Then God said to Moses and to Aaron in the land of Egypt saying: This
month shall be unto you the beginning of months; it shall be the first month of
the year to you. Exodus
12:1-2
While the commandment to sanctify the new moon is the fourth mitzva
in the Torah, it is the first given to Israel as a people.
Maimonides presents the mitzva in his listing of the 613 mitzvot
(the translation is from Rabbi Charles Chavel’s Maimonides: The
Commandments) thus:
By this commandment the Exalted One commanded us
concerning the reckoning of the months and years. That duty is never to be
performed by anyone except the Great Court, and must be performed in the
Land of Israel and nowhere else. You must know that the calculations which
we make today, and by which we know (the date of) new moons and festivals, are
not permitted to be made anywhere except only in the Land of Israel; but in a
time of emergency, and in the absence of sages from the Land of Israel, it was
permissible for a court that had received ordination in the Land of Israel to
intercalate months and to determine new moons outside the Land, as the Talmud
records that Rabbi Akiva did.
A great and fundamental principle of our faith,
which cannot be known or understood properly except by profound reflection, is
that when we today outside the Land reckon by the table of leap years that is
in our hands, and determine that one day is a new moon, and another a festival,
we do so not on the basis of our own reckoning, but because the Great Court in
the Land of Israel appointed that day to be the first of the month or a
festival day. Today we make calculations only in order to know what day the
inhabitants of the Land of Israel fixed. It is on their decision that we rely,
not on our calculations, which are nothing more than the ascertainment [of
something already determined]. You should thoroughly understand this.

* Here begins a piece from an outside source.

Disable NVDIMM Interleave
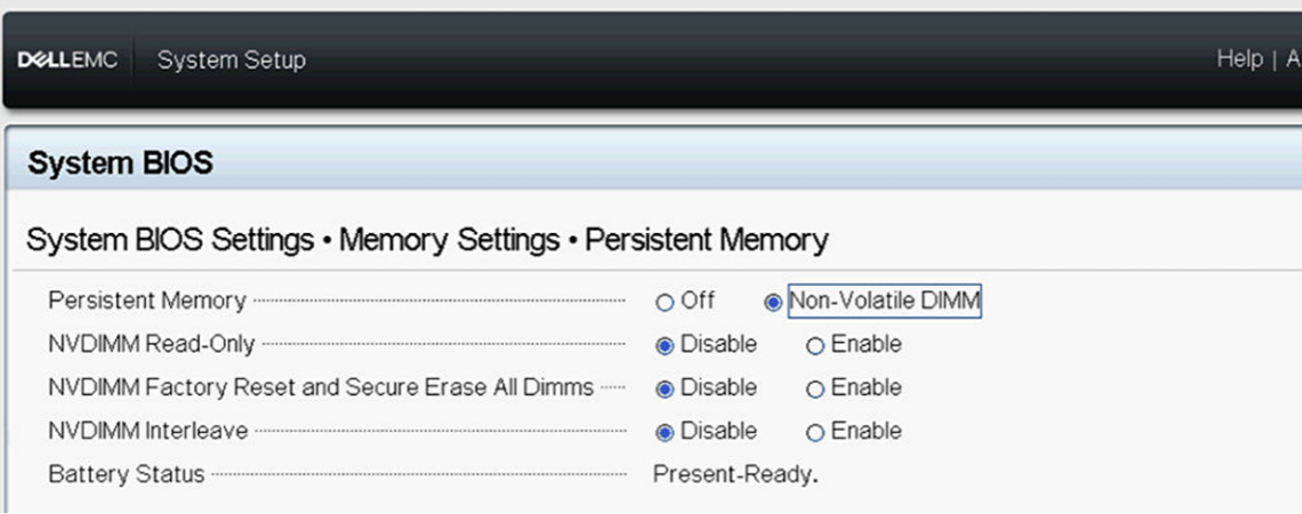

I will explain this matter further to you. Suppose
we were to assume, for example, that the inhabitants of the Land of Israel
disappeared – which God forbid, since He has promised that He will not
altogether wipe out and uproot the remnant of the nation – and that there was
no court there, and that outside the Land there was no court which had received
ordination in the Land of Israel: in that case our calculations would be of no
use to us whatsoever, because we are not to make calculations outside the Land,
and to intercalate and fix new moons, except under the conditions mentioned, as
we have explained; [for it is written (Isaiah 2:3)]: “For out of Zion shall go
forth the law.” If anybody of sound mind examines what the Talmud says on this
subject, it will become clear to him that our interpretation is wholly correct
and admits of no doubt.
As Rabbi Yonah Dov Blumberg (1850-1931) noted in his treatise on the Mitzva
of Dwelling in the Land, Israel occupying its Land is an imperative, upon which
the very existence of the nation depends (since, without
proclamation/calculation of the months, observance of the mitzvot would
become impossible).
Thus, the first mitzva presented to Israel as a nation stresses
the connection between the nation and its Land.